Extract provided
┄┄┄┄┄┄
Traditional Napa Cabbage Kimchi

This kimchi recipe is juicy, pungent, and packed with various vegetable fillings. While it is time-consuming to make, kimchi can be stored in the fridge for well over a year. Making your own kimchi is worth the time and effort, so give this recipe a go!

In my opinion, store bought kimchi doesn’t compare to homemade kimchi. Homemade kimchi is juicy, strong, packed with vegetable fillings, and is a symphony of flavours. Store bought kimchi is expensive, dry, has no fillings, and is more basic in flavour.

Homemade kimchi is just superior in every way. However, it is pretty time-consuming to make, so it is best to make a large batch with a group of your friends to share. I usually just pop my containers of kimchi in the fridge, and slowly eat it over the course of a year.

The flavour and texture of your kimchi will change the longer it is left to ferment. You can enjoy your kimchi as soon as it is made. This fresh kimchi will still be crunchy and won’t be sour yet. My favourite way of eating it, is after it ferments for a few months. After fermenting for several months, it becomes very sour and pungent. Aged kimchi is wonderful to cook with since it has such an intense flavour. I love to cut it up to make kimchi soup, kimchi stew, kimchi pancakes, and kimchi fried rice.

Frequently asked Questions

1) How long do I leave the kimchi at room temperature?
┄┄┄┄┄┄
Exercises to complete
A: Write out the part of the kimchi recipe that opens with the words containing "This kimchi recipe" and closes with "basic in flavour.".
B: Answer these questions using the kimchi recipe:
(i) How long does the recipe say kimchi can be stored in the fridge?
(ii) What fillings does the recipe say store-bought kimchi has?
(iii) Which dishes does the writer like to make with aged kimchi?
C: Carry the kimchi recipe forward from the point where it stops.

Collected data
┄┄┄┄┄┄
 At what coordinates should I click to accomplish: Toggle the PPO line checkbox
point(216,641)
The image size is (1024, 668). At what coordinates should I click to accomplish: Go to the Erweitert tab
┄┄┄┄┄┄
Per-task outputs
A:
This kimchi recipe is juicy, pungent, and packed with various vegetable fillings. While it is time-consuming to make, kimchi can be stored in the fridge for well over a year. Making your own kimchi is worth the time and effort, so give this recipe a go!

In my opinion, store bought kimchi doesn’t compare to homemade kimchi. Homemade kimchi is juicy, strong, packed with vegetable fillings, and is a symphony of flavours. Store bought kimchi is expensive, dry, has no fillings, and is more basic in flavour.

B:
(i) Well over a year.
(ii) None; it has no fillings.
(iii) Kimchi soup, kimchi stew, kimchi pancakes, and kimchi fried rice.

C:
The kimchi will start fermenting a day or two at room temperature. The warmer and more humid the room is, the faster the kimchi will ferment. Once it starts to ferment it will smell and taste sour. Put it in the refrigerator after 1-2 days. If you’re using a sealed jar with a lid, be sure to open it once a while, let it breathe, and press down on the top of the kimchi.

2) Why is my kimchi so salty?

Chances are you did not rinse the cabbage leaves well enough. If you are sure that you rinsed well, you can also decrease the amount of fish sauce, fermented shrimp, or salt in the recipe to suit your tastes in the future. For the current batch, keep it to make kimchi fried rice, stews, or other kimchi recipes. No need to add further seasonings.

3) Why is my kimchi so watery?

After rinsing the cabbage in water, the cabbage needs to sit and dry out. You can gently squeeze the leaves to help remove more water or use a clean cloth to absorb some of the water from the cabbage. Keep in mind that it is normal for kimchi to release water as it ferments. These delicious juices can be used when you are cooking with your kimchi.

4) Do I have to follow this recipe exactly?

Kimchi is very flexible. You can increase or decrease the amount of ingredients to suit your tastes. This recipe is just a guide, feel free to change it!

Traditional Napa Cabbage Kimchi Recipe Method

Step 1

If the cabbage cores stick out too much or are dirty, trim them off with your knife. Tear away any outer leaves that are damaged or bruised.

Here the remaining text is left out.